Nell’uomo, il 90% del glucosio filtrato a livello renale viene riassorbito da parte del tubulo prossimale attraverso i cotrasportatori SGLT2, localizzati nei segmenti S1 e S2, mentre il restante 10% viene riassorbito nel segmento S3 da parte di SGLT1, prevalentemente espresso a livello intestinale. In condizioni di euglicemia, tutto il glucosio filtrato viene riassorbito. Nel T2D, il carico filtrato di glucosio aumenta sia per l’iperglicemia che per l’aumento del filtrato glomerulare (GFR), non infrequente nella fase iniziale di malattia. In realtà si assiste solo ad un piccolo incremento nella escrezione di glucosio, in quanto la Tmax (ovvero la capacità massima di trasporto del tubulo contorto prossimale) può aumentare come conseguenza di una risposta tubulare maladattativa all’iperglicemia; non appena il carico tubulare eccede la Tmax, la glicosuria aumenta in modo considerevole con andamento lineare.

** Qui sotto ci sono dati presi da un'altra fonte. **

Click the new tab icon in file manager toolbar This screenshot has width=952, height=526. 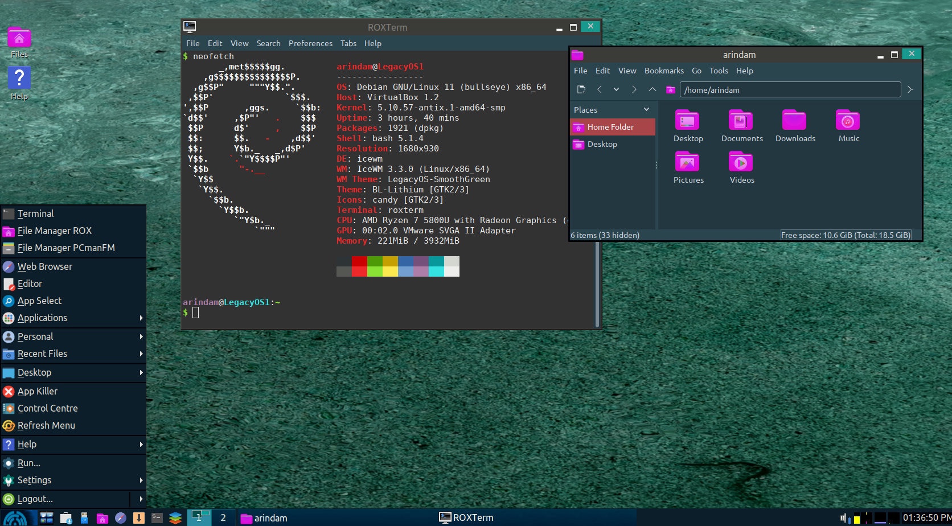coord(581,89)
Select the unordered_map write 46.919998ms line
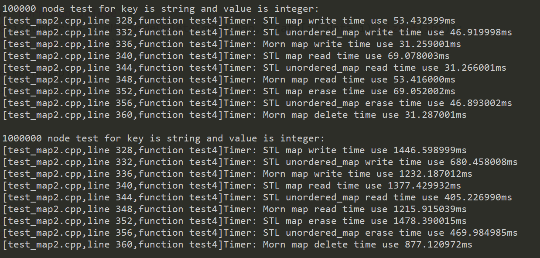540x258 pixels. 257,32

Sebbene i dati a favore di un’aumentata espressione di SGLT2 nel soggetto con T2D siano contrastanti, si ritiene che in questi pazienti il tubulo prossimale aumenti la sua capacità di riassorbire glucosio, esacerbando quindi l’iperglicemia. L’espressione di SGLT1, invece, si riduce del 40% quando il tubulo contorto prossimale viene esposto a livelli aumentati di glucosio, come si verifica nell’inibizione di SGLT2. È probabile che questo meccanismo costituisca una forma di protezione del segmento S3 nei confronti di un sovraccarico di glucosio, ma anche in questa porzione tubulare, nel complesso, il riassorbimento risulta comunque aumentato [2].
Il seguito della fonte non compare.